Exercise instructions:
Copy exactly. Begin at the line containing "Given: Click the" and stop at the last line of the entries, omitting any pictures.

(Screenshot grounding data)
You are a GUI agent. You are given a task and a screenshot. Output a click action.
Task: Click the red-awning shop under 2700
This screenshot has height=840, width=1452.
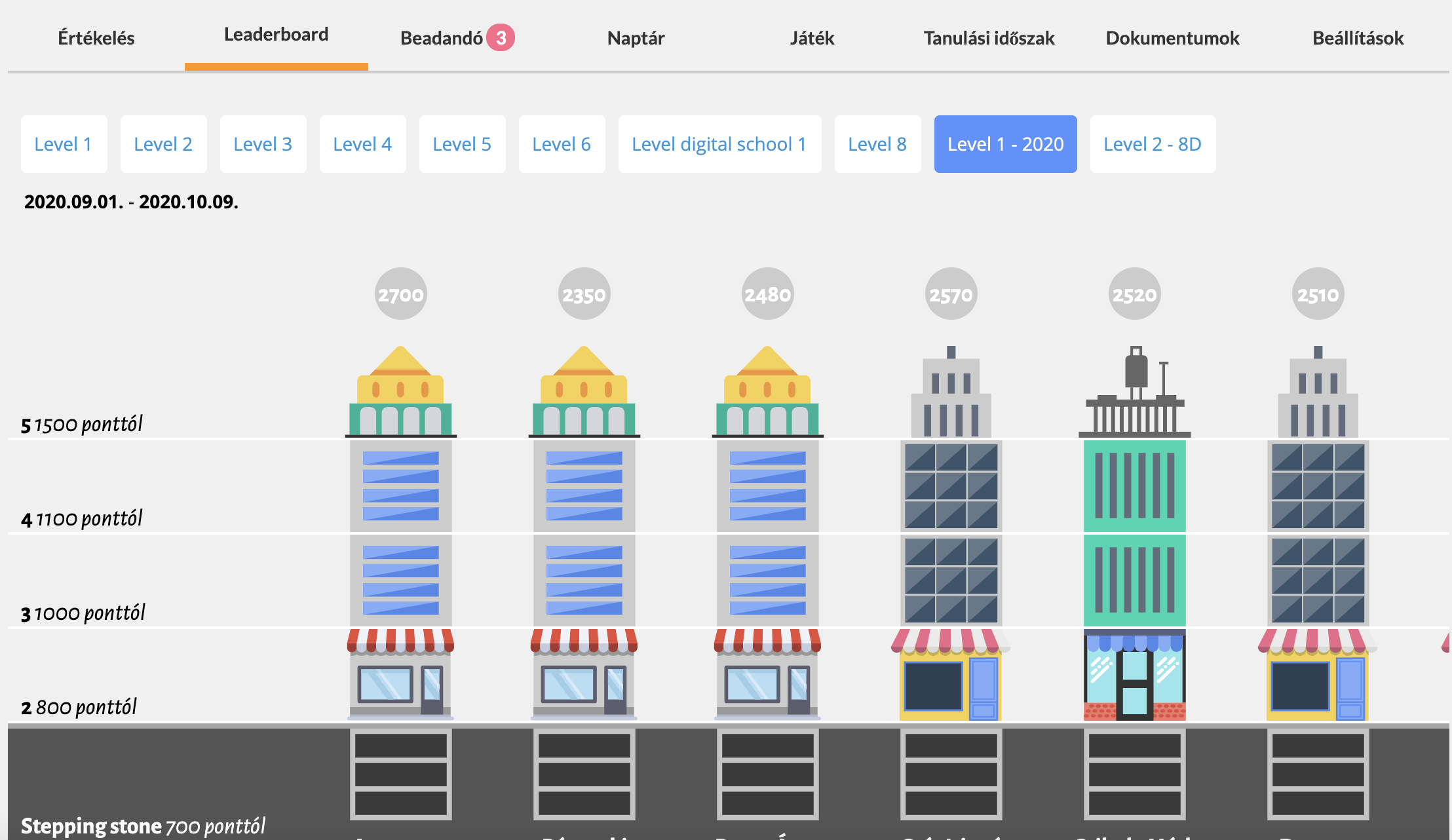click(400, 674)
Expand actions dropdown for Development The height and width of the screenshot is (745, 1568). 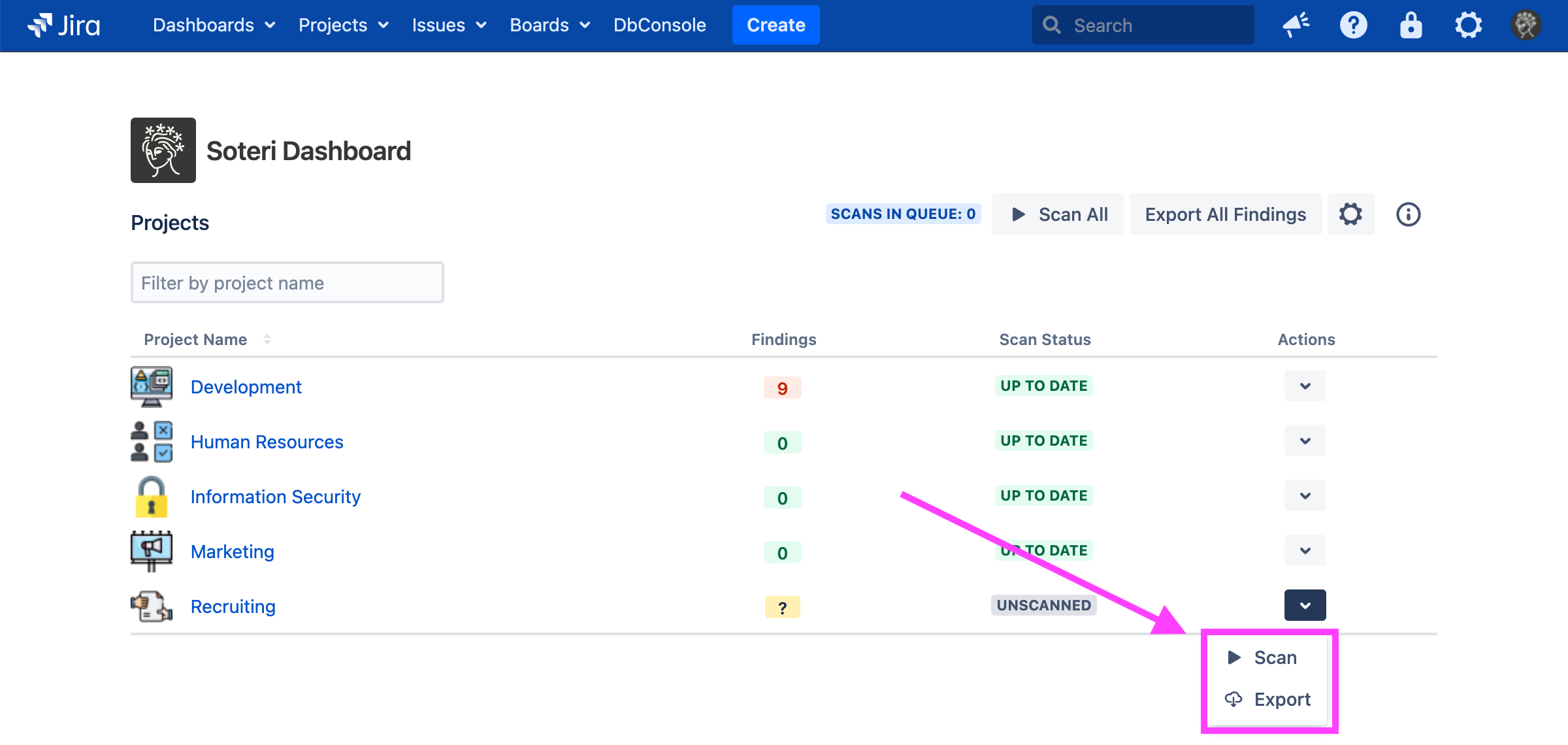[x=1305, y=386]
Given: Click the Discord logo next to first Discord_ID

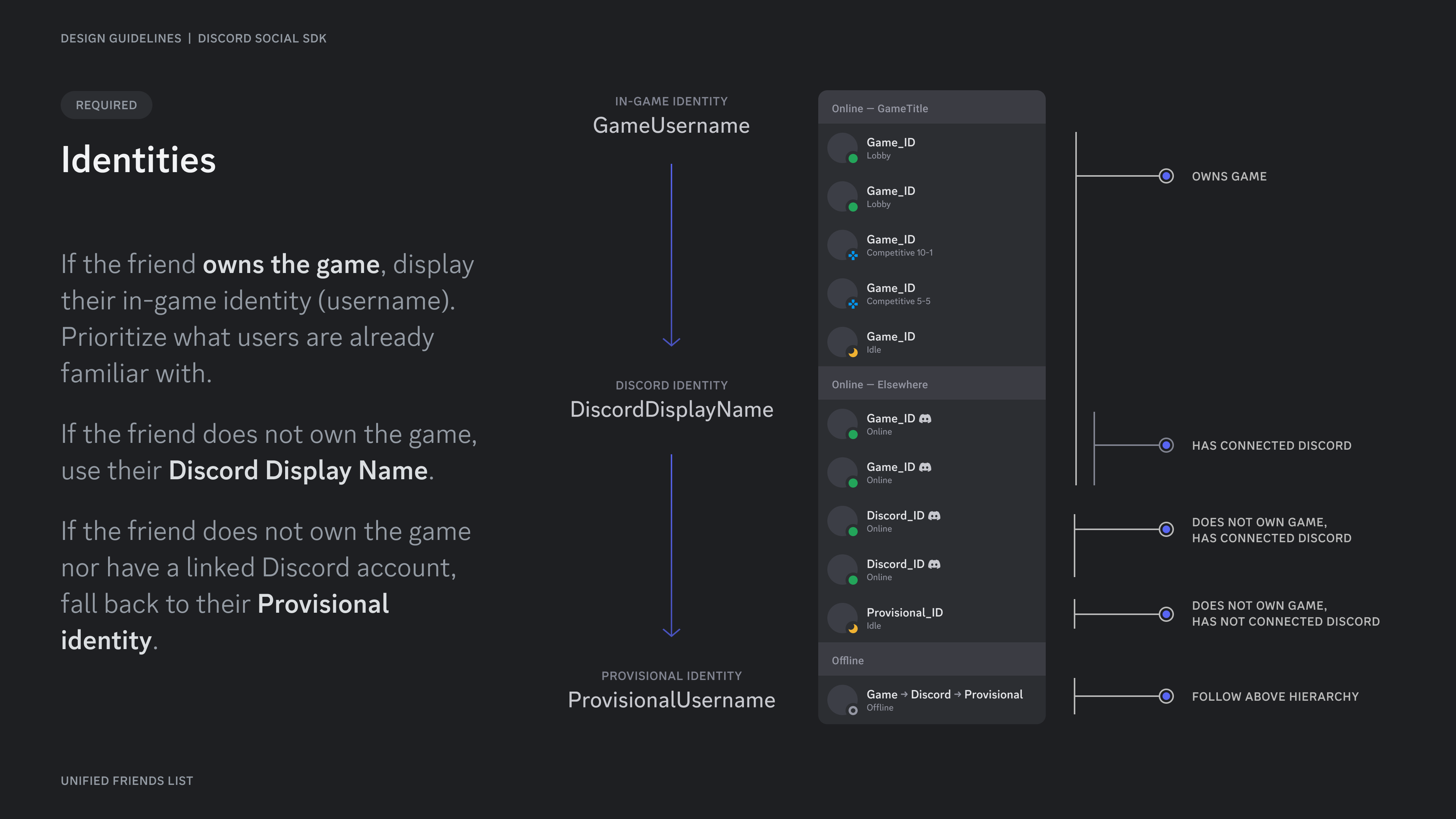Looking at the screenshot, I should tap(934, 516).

Reply to the exercise:
Given: Click the Discord logo next to first Discord_ID

Looking at the screenshot, I should tap(934, 516).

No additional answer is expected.